How does one come back from what feels like the ultimate end? I believed the stressful part of my life was finally over. How naive. I lived through four years of high school, multiple heartbreaks, transferring colleges, a failed attempt at studying abroad, and so much more.
Who am I? No, seriously, who am I? Does any 20-year-old know who they are? I sure as hell do not.
Full disclosure, I have a lot of things that affect my life. I can openly admit that I absolutely undoubtedly contribute half of these things. Whether it be my mental health, my disregard for normal social interactions, or just letting life happen, I always have things I'm "dealing" with. I am not the easy child by any means. Sorry, Mom and Dad.
However, having things that go wrong in your life or just having "things" in your life does not mean you are not ok or incapable of living a normal life. I recently let my life events take control of the way in which I lived my life. I was talking to my therapist about this (yeah, I go to therapy) and was thoroughly confused why I was telling myself that I was "emotionally unstable/not ok" when I literally was so not those things. In reality, I was just sad that bad things had happened. Bad things happen... It's life. DUH.
I am, however, the difficult girl. The one who opens my mouth a little too often, or not enough. I do not live my life at a happy medium, but am not so sure I want to. Life is short and extreme, so go big or go home, right? I've learned from my mistakes and learned in general. And now... I am just striving to be ok…
To be ok with the voice in my head. To be ok with all life has to offer. To be ok with the gray, the uncertainty of it all.
Let me tell you why being ok with it all is my new motto, my new way of life.
In a bad turn of events, I watched my life literally crumble piece by piece in a matter of seconds. Sitting here, writing this at 5:38 on a Tuesday, I want to scream. I want to throw a plate, hit a wall, and just cry. Nothing has gone correctly in the past few weeks and I can not look past the why. Or rather, the why me.
What did I do in my life to deserve this? Maybe nothing. Maybe absolutely nothing. There are so many things I can say and so many people to blame but it's my turn to take full responsibility for it all.
Although the deeper message here seems to be a greater lesson of learning, I do not want to acknowledge that. I'm f***ing angry.
Ok, breath. Ok, go.
Yeah, I am angry, annoyed, confused, but I am also oddly ok. I was not at all at first but became ok. It took a few days. I recentered and thought "Ok, now what?"
Now, nothing. Now we wait and we settle for ok because life is tricky and it is a game no one can play and win. I am a straight problem-solution girl. I never realized I was until meeting a friend who explained herself to be one too. It made so much sense. I like knowing there is an outcome to everything in my life. It is a life where I have no spontaneity and create rules for myself.

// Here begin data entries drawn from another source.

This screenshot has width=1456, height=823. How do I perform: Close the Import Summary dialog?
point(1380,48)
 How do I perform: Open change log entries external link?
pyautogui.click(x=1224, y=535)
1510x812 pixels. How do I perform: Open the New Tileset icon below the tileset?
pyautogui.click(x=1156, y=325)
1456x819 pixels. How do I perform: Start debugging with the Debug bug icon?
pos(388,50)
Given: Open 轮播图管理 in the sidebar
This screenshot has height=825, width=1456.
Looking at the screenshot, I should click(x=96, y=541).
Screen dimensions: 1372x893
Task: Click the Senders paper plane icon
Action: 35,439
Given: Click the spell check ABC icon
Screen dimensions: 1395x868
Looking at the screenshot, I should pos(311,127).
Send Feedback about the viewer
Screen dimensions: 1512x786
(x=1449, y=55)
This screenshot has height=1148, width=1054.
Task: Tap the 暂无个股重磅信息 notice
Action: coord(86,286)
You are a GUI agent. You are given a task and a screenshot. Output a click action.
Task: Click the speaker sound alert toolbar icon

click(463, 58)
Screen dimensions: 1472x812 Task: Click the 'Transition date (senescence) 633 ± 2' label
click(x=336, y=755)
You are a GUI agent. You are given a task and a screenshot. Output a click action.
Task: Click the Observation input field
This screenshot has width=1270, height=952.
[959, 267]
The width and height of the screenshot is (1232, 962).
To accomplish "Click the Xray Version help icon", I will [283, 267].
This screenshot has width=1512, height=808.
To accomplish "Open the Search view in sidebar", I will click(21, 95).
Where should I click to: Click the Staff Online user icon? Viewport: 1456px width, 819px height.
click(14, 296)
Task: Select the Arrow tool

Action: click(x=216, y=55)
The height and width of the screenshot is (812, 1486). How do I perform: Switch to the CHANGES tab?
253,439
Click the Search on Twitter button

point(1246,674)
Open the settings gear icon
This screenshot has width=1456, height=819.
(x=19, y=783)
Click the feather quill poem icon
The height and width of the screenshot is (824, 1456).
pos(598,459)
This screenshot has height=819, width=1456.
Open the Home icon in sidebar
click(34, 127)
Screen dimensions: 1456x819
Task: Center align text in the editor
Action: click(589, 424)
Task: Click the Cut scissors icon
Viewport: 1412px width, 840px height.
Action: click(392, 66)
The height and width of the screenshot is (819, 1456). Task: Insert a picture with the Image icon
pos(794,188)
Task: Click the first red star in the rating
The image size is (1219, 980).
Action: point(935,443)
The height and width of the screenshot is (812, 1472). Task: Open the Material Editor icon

On a side note, these rules are dumb. I'm not sure why my subconscious creates them for myself. For example, I'd see a friend out at a bar and tell myself I wasn't allowed to say hi because I was too unstable. K, What Isabelle? Or, I would tell myself that people from my past hated me when in reality, they were saying hi and I was CHOOSING to see that they weren't. WHAT? Ok, Isabelle, the kid said hi to you. Why did you insist he hated you when he said hi to you?
Rules. What are these absurd rules?
I'm sorry, but no offense, life does not have rules.
So here's my tell-all. My life-altering, life-changing story of the time in my 20 years of existence where I literally was so sad in a course of two days that I went home for a weekend, sat, and cried in my mother's arms like an eight-year-old. It will probably happen again. And again. And again. That is the sad truth about life.
But my tell-all shows how I got up, how I became ok with being ok and not being ok. I mean, I am not ok right now, but I am ok with knowing I am not ok. How I let the gray take over so I could just breath. Move in a new direction.
Life is uncertain and shit happens. It's how you handle it that makes the day to day easier... or harder.